Telehealth Gains Broad Support For Improving U.S. Health Care
WASHINGTON — The only remaining question after a Senate hearing on telehealth Thursday was not whether more of it is coming but when.
Telehealth refers to medical personnel providing health care through telecommunications, most commonly streaming video over the Internet.
“Over the past year, the COVID-19 pandemic has changed so much about our lives,” said Sen. Ben Ray Luján, D-N.M., chairman of the Senate Commerce subcommittee on communications, media and broadband.
He was referring most specifically to heavier dependence on telecommunications as doctors and their patients tried to avoid the close contact that could spread the disease.
“The landscape of American health care changed,” Luján said.
Before the pandemic, about half of U.S. health care facilities were not equipped to offer telehealth services, he said.
“Today, that figure is under 5%,” Luján said.
Several bills have been introduced in the House and Senate this year that seek to ensure a boom in telehealth during the pandemic does not go away.
In addition, Congress is putting final revisions on the Democrat-backed Build Back Better Act, which the Biden administration proposed originally as a $3.5 trillion expansion of the nation’s infrastructure.
Although Republicans are trimming the amount of money they are willing to dedicate to the projects, a proposal to dedicate $65 billion to increase broadband infrastructure is largely untouched in the partisan bickering. Broadband refers to high-speed digital communications, typically for the internet or cell phones.
“We all see the urgency here,” Luján said.
Sen. Roger Wicker, R-Miss., said, “Telehealth has become an indispensable part of our health care system.”
He added, “We will nor realize the full benefits of telehealth without broadband access.”
The U.S. Centers for Disease Control and Prevention reported a 154% increase in telehealth visits during the last week of March 2020 compared with one year earlier.
More than 14 million Americans lack access to broadband, according to a Senate report Wicker cited.

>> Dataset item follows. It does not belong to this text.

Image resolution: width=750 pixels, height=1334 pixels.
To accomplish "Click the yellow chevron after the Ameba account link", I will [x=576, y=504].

About 11 million of them live in rural areas that do not have cell phone towers or satellite hookups to transmit the high-speed data.

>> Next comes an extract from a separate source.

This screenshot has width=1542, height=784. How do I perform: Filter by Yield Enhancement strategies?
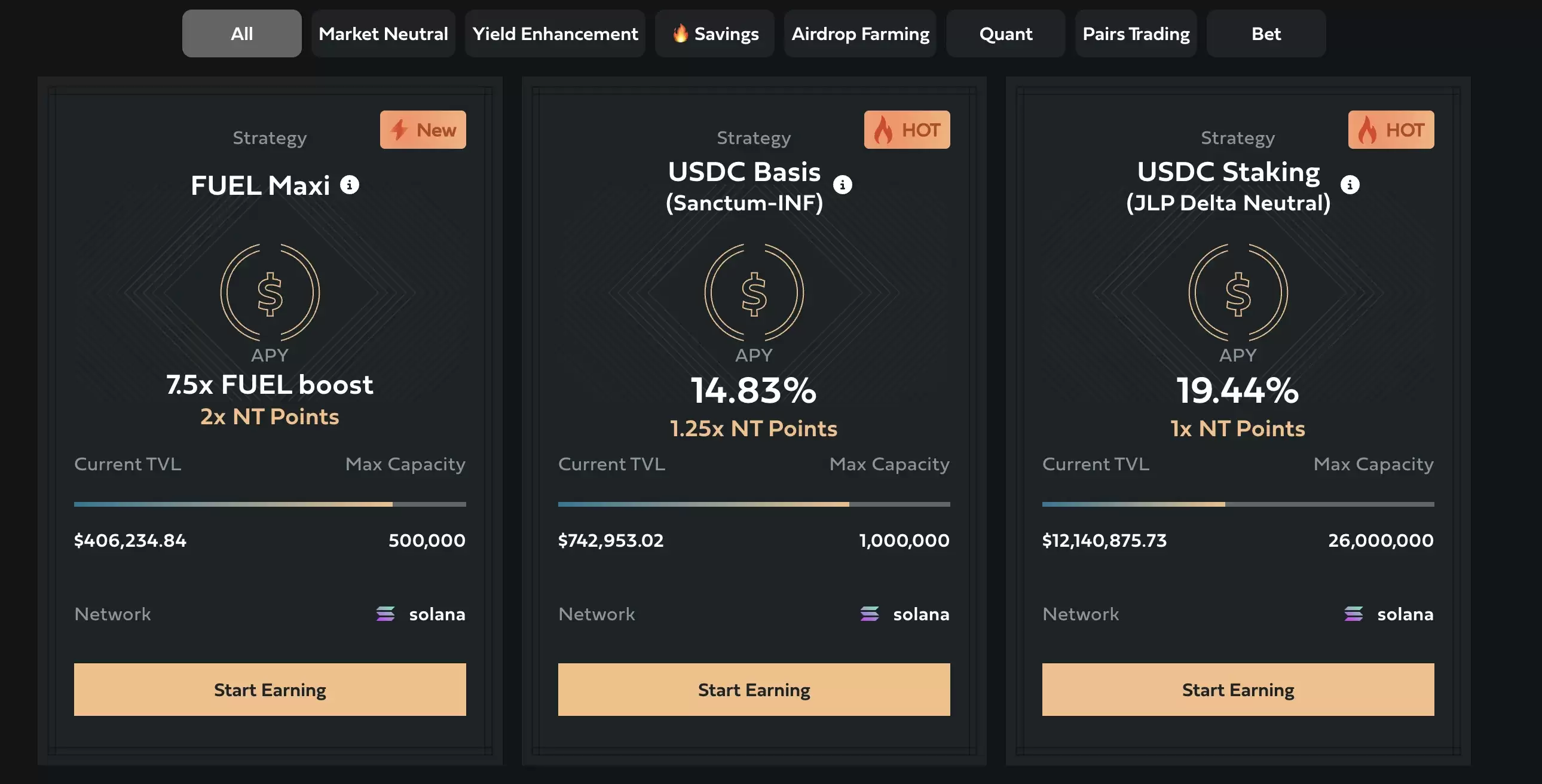point(555,33)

Sanjeev Arora, a University of New Mexico professor of medicine, talked about a rural woman who needed speciality care for cancer but was unable to find a specialist who could help her for the emergency she faced.

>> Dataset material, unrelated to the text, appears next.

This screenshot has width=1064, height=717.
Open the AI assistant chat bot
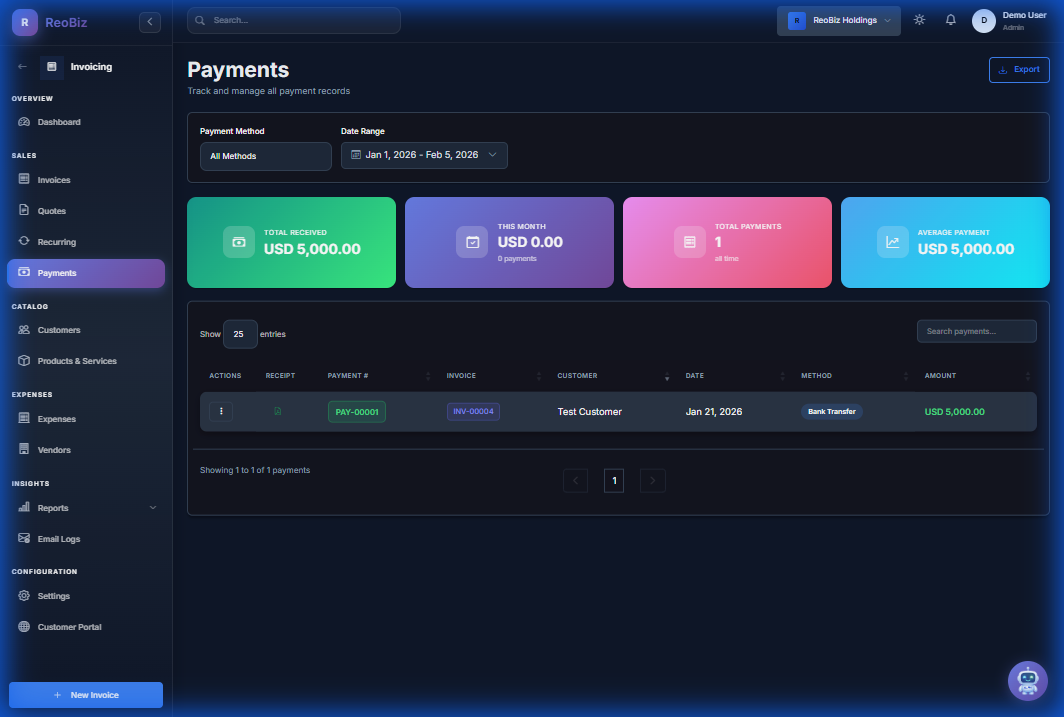click(1027, 681)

“We had the medicine and the treatments to treat her,” Arora told the subcommittee.
However, because she could not find a medical specialist she needed in time, she died.
Telehealth could resolve the need to promptly reach specialists who might not be available in rural areas, he said.
In his largely rural, southern state of New Mexico, skin cancer is a common problem. However, the number of dermatologists is so small that some patients must wait six months to get their specialty care, he said.
“In a state with one of highest skin cancer rates, patients cannot access dermatologist care,” Arora said.
State health officials are broadening the kinds of health care that they will allow through telehealth. Until the pandemic, it was used almost only for consultations between doctors and patients.
Now, state agencies are allowing more doctors to write prescriptions after telemeetings, home monitoring of patients and transmission of health data. Discussions among lawmakers continue about more robotic surgeries through the Internet.
Part of any bigger role for telehealth will depend on Federal Communications Commission authorizations.
FCC Commissioner Brendan Carr called telehealth “a top priority for me” as he updated the Senate on his agency’s progress toward installing the equipment and approving the licenses.
“We need to continue to streamline infrastructure rules,” Carr said.
The FCC is developing maps of the best places to install broadband equipment. Afterwards, FCC officials plan to distribute federal funding to local agencies and private contractors.
“We have funding in the pipeline that we need to get going,” Carr said.
A group of health care advocacy groups wrote a letter to congressional leaders in late August warning them not to wait too long to keep the telehealth services developed during the pandemic.
“Many of the telehealth flexibilities are temporary and limited to the duration of the COVID-19 public health emergency,” the letter from 430 trade associations, hospitals, insurers and other groups said. “Without action from Congress, Medicare beneficiaries will abruptly lose access to nearly all recently expanded coverage of telehealth when the COVID-19 (public health emergency) ends. This would have a chilling effect on access to care across the entire U.S. health care system, including on patients that have established relationships with providers virtually, with potentially dire consequences for their health.”